July 22nd, 2004, 7:13 am #5

Gigi,

Congratulations on your great quit!!! I know there are several threads and articles in Joel's library that will be useful to you regarding quitting smoking and depressed type feelings (and I am sure that other kind posters will tell you where to find them). I also don't want to give any sort of medical advice, but I would like to share my own experiences with you in relation to feelings of sadness and depression. I quit smoking 3 weeks ago in the midst of massive life changes: I went through a tough breakup with my girlfriend, and recently decided to quit my job and move back home to California where I am from.

I know many people feel sadness when they quit smoking because it is like you just lost a friend. However, I think I was masking my depression with activities such as Nicotine use. I happen to have a history of depression, and was recently diagnosed by my doctor as having a depressive episode.
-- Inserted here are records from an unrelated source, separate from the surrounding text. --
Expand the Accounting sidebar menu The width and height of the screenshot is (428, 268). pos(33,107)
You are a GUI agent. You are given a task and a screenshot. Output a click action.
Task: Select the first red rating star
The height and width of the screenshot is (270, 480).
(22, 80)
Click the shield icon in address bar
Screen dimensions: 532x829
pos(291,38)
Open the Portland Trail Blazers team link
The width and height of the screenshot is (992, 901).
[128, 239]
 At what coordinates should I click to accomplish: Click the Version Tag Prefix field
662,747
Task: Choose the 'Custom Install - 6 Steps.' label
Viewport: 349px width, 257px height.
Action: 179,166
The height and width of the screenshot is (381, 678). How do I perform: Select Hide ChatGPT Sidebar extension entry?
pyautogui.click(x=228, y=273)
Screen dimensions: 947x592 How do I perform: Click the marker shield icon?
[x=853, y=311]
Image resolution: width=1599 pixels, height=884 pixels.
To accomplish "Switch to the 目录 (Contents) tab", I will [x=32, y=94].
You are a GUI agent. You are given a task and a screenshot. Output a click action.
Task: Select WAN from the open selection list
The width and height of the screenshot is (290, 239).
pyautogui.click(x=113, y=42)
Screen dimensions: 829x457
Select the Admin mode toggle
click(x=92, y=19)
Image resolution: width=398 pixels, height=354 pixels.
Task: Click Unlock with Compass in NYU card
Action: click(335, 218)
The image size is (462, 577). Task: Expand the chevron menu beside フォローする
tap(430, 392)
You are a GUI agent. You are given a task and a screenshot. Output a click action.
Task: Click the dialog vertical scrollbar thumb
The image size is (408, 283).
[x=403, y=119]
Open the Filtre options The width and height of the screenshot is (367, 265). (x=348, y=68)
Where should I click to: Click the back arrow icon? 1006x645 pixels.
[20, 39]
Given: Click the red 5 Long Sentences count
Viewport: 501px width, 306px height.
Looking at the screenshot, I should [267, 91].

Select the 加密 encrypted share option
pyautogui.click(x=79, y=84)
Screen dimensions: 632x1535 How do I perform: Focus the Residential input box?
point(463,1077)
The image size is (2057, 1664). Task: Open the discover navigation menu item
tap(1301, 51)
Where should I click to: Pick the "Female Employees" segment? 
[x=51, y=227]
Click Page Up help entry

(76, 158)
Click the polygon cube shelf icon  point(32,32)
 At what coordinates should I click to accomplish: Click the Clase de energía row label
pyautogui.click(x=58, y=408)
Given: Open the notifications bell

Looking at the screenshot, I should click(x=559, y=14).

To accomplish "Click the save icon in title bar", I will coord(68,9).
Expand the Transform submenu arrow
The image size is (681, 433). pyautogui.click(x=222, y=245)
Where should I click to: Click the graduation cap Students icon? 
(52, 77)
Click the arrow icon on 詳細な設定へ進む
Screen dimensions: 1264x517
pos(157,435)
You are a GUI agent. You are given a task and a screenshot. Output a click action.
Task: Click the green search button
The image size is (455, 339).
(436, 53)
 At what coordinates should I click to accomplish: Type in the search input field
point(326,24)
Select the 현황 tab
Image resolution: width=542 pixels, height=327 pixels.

I am now getting the proper treatment and things are looking up. And best of all...I am not only healing from depression, but I am doing it without poisoning myself with nicotine.

My point is: Don't use feeling sad as an excuse to smart smoking again. You are doing great! If your feelings of sadness persist or worsen, it is never a bad idea to see a doctor. Remember though, the feelings of sadness and the craving for a cigarette will pass and every day you get healthier from not smoking.

Never take another puff!!!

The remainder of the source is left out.